CommunityConversationsCultureLondonPhotographyTravel

A Photographer’s Moveable Feast

By Finlay Renwick

Jul 13, 2022

A Photographer’s Moveable Feast

 “Being a photographer is one of the last ways to actually explore the world for a living without needing a trust fund. Well, there are are still a lot of photographers with trust funds… but I’m not one of them!” says the non trust fund-funded photographer James Harvey-Kelly, sat behind a small table in the corner of a Soho gallery, his puppy, Nacho, a working cocker spaniel the colour of brown suede, dozing to one side. “It gives you a license to be in the world, to explore things you’re interested in. I’m not necessarily solving problems with my pictures, but I like to think that I’m showcasing the more optimistic parts of the world. An optimistic way of living.”
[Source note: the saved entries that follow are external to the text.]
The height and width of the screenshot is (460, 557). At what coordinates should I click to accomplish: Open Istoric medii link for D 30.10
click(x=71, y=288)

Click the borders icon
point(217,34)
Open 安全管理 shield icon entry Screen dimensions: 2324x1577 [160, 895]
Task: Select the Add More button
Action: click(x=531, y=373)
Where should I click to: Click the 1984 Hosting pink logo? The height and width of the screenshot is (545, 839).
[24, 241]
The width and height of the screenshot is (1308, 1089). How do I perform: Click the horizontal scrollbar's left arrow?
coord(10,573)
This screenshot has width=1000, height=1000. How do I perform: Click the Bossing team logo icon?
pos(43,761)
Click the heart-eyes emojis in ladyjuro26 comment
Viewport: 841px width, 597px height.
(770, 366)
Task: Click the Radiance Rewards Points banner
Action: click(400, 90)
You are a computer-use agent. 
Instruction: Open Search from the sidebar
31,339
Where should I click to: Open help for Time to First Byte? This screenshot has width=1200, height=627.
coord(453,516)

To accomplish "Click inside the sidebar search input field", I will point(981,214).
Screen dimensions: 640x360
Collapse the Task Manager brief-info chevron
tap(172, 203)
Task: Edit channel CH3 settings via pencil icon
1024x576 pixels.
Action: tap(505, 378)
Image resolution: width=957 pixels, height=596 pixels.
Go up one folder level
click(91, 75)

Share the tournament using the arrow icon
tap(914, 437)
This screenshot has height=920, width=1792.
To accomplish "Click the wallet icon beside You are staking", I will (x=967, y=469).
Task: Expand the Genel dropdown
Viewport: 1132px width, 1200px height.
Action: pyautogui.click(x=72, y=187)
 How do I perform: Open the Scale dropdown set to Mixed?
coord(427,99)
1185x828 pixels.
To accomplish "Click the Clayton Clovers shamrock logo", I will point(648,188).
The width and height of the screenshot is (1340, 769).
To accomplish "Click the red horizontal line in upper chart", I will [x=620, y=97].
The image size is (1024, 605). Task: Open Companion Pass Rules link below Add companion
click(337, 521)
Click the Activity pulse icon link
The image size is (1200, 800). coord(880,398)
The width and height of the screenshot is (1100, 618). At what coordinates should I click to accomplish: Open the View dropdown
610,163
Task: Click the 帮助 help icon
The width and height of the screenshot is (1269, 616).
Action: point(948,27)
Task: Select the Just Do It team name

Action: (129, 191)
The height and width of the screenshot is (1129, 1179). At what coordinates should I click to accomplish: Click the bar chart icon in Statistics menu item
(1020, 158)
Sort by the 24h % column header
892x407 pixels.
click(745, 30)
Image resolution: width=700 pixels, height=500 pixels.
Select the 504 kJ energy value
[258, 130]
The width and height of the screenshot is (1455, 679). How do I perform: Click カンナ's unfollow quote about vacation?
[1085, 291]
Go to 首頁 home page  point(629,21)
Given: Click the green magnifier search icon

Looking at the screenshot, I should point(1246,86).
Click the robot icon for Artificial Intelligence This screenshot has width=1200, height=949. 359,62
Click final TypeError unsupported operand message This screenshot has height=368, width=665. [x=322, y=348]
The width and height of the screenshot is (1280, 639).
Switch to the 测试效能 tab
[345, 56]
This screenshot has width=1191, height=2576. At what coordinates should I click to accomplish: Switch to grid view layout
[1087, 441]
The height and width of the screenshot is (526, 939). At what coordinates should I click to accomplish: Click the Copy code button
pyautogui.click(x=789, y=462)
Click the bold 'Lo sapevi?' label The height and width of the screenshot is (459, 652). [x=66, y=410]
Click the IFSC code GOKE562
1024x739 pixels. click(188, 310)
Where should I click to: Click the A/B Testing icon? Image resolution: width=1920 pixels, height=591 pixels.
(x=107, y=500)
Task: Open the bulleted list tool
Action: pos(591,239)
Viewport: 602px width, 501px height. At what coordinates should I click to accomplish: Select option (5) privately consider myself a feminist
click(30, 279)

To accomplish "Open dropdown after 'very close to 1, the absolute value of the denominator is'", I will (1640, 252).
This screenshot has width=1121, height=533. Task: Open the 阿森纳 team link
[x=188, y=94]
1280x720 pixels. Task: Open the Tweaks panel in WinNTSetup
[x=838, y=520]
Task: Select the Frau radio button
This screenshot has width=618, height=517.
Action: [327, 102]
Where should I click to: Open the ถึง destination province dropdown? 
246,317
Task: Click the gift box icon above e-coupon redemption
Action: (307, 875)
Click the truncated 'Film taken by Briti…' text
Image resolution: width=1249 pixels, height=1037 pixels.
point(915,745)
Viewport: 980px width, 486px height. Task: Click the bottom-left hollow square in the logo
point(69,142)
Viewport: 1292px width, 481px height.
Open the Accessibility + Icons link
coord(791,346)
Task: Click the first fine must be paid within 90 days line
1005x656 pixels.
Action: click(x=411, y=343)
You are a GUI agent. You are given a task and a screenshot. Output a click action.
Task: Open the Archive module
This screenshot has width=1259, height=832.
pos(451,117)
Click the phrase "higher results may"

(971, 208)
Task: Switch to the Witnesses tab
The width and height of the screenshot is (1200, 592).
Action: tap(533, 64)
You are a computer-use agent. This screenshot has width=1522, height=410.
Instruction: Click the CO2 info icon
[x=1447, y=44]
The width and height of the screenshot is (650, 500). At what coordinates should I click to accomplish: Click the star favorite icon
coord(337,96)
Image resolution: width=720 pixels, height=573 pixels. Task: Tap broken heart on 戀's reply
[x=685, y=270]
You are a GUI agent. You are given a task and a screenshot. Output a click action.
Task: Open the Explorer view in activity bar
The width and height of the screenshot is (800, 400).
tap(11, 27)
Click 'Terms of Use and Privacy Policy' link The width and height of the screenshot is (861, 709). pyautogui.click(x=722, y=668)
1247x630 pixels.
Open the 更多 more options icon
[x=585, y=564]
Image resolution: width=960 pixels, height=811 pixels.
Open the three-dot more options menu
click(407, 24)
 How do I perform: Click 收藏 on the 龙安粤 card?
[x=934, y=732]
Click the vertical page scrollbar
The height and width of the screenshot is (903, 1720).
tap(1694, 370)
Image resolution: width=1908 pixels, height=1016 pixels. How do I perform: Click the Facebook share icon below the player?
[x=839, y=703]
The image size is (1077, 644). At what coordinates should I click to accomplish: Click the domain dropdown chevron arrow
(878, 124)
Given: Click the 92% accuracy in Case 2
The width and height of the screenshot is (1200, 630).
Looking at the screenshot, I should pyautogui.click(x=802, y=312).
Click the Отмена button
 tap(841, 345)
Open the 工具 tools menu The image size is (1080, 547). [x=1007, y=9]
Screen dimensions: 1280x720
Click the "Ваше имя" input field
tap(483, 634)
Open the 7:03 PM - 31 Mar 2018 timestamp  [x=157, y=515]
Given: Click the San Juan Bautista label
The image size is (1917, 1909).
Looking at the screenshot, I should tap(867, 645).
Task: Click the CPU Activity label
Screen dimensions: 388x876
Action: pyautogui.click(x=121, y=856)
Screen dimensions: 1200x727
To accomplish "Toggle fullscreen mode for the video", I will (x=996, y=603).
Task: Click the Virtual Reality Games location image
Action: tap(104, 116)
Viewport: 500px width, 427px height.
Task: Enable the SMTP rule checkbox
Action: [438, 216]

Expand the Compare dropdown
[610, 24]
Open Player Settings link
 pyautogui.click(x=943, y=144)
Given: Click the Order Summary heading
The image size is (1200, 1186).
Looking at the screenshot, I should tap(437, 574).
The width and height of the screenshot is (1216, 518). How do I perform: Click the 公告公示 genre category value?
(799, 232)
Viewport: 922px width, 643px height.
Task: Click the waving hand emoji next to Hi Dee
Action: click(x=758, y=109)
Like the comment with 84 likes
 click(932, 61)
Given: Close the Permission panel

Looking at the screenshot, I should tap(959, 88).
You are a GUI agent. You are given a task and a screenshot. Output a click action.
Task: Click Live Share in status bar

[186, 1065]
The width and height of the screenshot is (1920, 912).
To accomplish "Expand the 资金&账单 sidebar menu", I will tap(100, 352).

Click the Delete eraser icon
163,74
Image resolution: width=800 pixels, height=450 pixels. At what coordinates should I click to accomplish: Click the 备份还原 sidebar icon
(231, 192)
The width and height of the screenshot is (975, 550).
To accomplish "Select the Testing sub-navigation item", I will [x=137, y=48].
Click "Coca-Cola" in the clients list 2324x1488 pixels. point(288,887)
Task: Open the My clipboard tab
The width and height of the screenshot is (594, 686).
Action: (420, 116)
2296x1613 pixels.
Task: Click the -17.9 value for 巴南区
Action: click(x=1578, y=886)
If a word was to sum up the photographer’s first exhibition, now on at Soho Revue, optimistic would be a good one. Shot on 35mm over the course of a decade of travel, Harvey-Kelly’s photos are warm and fun and glamorous, in a slightly elegiac way. Some are intentionally blurry, snapshots from the back of a car or in the thick of a party. Photos taken at the beginning of the day as the sun breaks, or at dusk, that fabled photography ‘golden hour.’ Strands of blonde hair falling against a woman's shoulder; the blur of a dirt bike kicking up grey dust in rural Australia; an ancient expanse of terracotta-coloured mountain with a shard of late afternoon light cutting across it. Harvey-Kelly refers to them as gestural. “Like these little observations, curating things around you. Rather than ‘making’ pictures, they're almost more the idea of pictures. Like scribbling an idea for something on a napkin? Quite simple and pure.”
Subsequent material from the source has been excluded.